Non. Ça ne peut pas être ça. Shura ne s'abaisserait pas à cela. Il le sait au fond de lui. S'il y a bien une chose dont le Sagittaire s'est rendu compte depuis ces quelques mois, c'est que le Capricorne ne fait jamais rien par pitié, ou si cela va profondément à l'encontre de ses principes. Que ce soit lorsqu'il s'agit de secouer ses amis, ou de prodiguer un entraînement aux jeunes générations d'apprentis… Shura reste digne et fier. Et c'est aussi pour cette raison qu'il n'a pas pu s'empêcher de se sentir attiré par lui. Ca, et ses yeux noirs, tellement sincères, incapables de mentir. Ses mèches corbeaux, qui brillent trop au soleil. Sa peau mate aux accents du Sud, et ses mains, ses mains d'adultes à présent, qui renferment cette terrible puissance qui l'avait mis à terre par le passé.
Néanmoins, il ne veut pas non plus braquer l'homme face à lui : il sait qu'il risque gros s'il le force trop. Et clairement, ça n'est pas son but. Shura a les nerfs à vif en cet instant, il peut voir à quel point chacun de ses gestes sont raides, raides à cause de la peur, de la culpabilité qu'il voit crier et s'échapper de chacun de ses actes. Alors il se contente d'une légère caresse sur son poignet, juste avec son pouce, doucement, pour ne pas l'effrayer, pour lui rappeler qu'il n'est pas son ennemi, mais pas sa proie non plus. Qu'il ne le sera plus jamais. Qu'ils sont à armes égales à présent, et qu'ils sont des hommes avant des d'être des chevaliers. Il appuie très légèrement, lui fait pressentir sa force, lui fait comprendre que rien n'arrivera cette fois.
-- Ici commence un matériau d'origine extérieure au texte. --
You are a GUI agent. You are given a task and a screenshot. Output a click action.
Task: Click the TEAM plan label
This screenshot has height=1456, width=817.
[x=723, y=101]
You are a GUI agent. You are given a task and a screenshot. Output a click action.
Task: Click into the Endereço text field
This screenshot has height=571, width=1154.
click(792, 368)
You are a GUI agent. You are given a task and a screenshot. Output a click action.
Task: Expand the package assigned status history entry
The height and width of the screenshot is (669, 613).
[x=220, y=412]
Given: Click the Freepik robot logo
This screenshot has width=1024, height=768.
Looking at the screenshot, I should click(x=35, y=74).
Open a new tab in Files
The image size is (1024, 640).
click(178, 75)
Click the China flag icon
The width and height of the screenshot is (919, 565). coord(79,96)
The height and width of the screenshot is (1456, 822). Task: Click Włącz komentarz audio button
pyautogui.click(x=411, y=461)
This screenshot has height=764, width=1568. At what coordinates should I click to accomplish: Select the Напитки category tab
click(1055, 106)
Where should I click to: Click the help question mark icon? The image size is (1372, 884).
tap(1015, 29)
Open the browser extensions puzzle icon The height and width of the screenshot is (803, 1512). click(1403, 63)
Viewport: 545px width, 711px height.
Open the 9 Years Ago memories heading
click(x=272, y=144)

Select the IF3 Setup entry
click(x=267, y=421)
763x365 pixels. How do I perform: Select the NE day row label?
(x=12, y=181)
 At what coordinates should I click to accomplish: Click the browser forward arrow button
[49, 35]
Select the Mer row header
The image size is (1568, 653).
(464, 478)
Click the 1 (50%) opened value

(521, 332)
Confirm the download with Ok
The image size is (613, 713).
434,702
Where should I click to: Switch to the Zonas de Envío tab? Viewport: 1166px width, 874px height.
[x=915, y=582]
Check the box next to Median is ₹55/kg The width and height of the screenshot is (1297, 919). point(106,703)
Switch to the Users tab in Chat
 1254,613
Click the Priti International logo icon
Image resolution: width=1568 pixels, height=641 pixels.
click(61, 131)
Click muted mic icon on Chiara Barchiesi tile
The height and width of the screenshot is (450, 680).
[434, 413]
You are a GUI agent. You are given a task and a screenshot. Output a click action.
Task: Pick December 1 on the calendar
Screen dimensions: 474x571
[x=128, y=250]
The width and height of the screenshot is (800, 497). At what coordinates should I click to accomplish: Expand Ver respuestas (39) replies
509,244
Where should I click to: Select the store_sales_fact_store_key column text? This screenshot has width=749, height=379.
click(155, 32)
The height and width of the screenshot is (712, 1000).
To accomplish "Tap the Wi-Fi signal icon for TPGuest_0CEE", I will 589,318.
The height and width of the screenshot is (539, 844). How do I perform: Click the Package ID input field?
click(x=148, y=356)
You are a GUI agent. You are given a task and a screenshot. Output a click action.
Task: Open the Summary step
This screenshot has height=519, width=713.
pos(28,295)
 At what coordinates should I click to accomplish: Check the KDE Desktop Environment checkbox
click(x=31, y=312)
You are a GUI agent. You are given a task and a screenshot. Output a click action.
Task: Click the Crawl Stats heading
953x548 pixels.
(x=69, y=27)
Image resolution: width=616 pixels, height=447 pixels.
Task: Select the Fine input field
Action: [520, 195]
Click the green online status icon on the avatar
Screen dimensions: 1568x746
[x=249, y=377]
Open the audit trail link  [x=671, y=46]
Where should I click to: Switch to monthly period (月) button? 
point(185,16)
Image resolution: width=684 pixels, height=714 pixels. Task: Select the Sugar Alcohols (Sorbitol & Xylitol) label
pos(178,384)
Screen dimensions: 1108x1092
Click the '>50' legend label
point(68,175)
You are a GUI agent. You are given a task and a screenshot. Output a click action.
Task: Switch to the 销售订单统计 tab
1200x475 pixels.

Que cette période est derrière eux. Shura tremble toujours. Il le sent entre ses doigts. Lentement, il tire un peu sur son bras. Pas trop fort non, mais juste une légère impulsion, qu'il répète à plusieurs reprises, pour lui faire comprendre que c'est vers lui, et non loin de lui, que le Capricorne doit à présent se diriger. Il y a une hésitation dans les yeux noirs. Ils ne savent pas quoi faire. Ils dévient quelque peu. Il y a un instant de flottement, dont Aioros profite. Il tire plus fort sur le bras prisonnier, et ramène Shura vers lui. Lentement. Petit à petit. Pour lui laisser la possibilité, si vraiment il voulait s'en aller… De fuir. Même si cela lui fendrait le cœur, et marquerait probablement la fin de tout avenir entre eux. Peu à peu, le corps revient vers lui. Le Capricorne s'est rassit, et même si son pied touche toujours le sol, il y a un progrès indéniable.
« Shura… »
La voix s'élève doucement dans la pièce. Le concerné a un léger sursaut, il le regarde avec un nouveau regard, effrayé, et convaincu à la fois. Le Sagittaire a murmuré son prénom, tout bas, pour ne surtout pas briser la tension de la pièce. Il sait que le Capricorne est toujours aux aguets, qu'il est prêt à fuir. C'est étrange de voir Shura dans un tel état. Cela n'arrive que quand il est avec lui, il le sait parfaitement. C'est presque déconcertant de voir un homme aussi fier être soudain autant sur les nerfs. Mais cela lui prouve qu'il le fait réagir, ne serait-ce qu'un peu. Que le Capricorne ne reste pas vide et sans réaction en sa présence. Et ça aussi, c'est extrêmement important. Shura ne doit pas être lâche avec lui. Il ne veut pas le laisser faire, sinon, tout sera détruit. Sa main remonte le long de son bras, lentement. Très lentement. Le regard de Shura fait la navette entre le sien, et les doigts qui coulent sur sa peau peu à peu. Des frissons se forment sur son épiderme lorsqu'ils atteignent son coude, et viennent ensuite doucement s'accrocher à son épaule. Un mouvement de recul. Un centimètre à peine. Ce n'est pas grand-chose, mais c'est déjà beaucoup trop. La main prend le temps de s'arrêter quelques secondes, avant de continuer son ascension pour saisir délicatement mais fermement la nuque du dixième gardien. La pression est réelle, mais pas menaçante. Il caresse du bout des doigts la naissance de courtes mèches noires, et cherche à capter l'attention de Shura, qui frissonne de nouveau violemment. Il l'attire contre lui, d'un geste souple, pour le ramener contre son corps, petit à petit, centimètre par centimètre. Ne pas le lâcher du regard. Ne pas cesser de le soutenir, de capter son attention, encore, et encore, inlassablement. Le Capricorne cède très légèrement, avant de se laisser complètement aller contre le torse brûlant d'Aioros. Et ce dernier soupire de plaisir à la simple idée d'y être parvenu. Le corps de Shura est bouillant contre le sien. Il sourit. C'est une sensation absolument incroyable que de pouvoir l'avoir ainsi dans ses bras, sans alcool pour les y aider, sans tristesse ou culpabilité pour les y forcer, ne serait-ce que très légèrement. Ici, tout se fait parce qu'ils en ont envie.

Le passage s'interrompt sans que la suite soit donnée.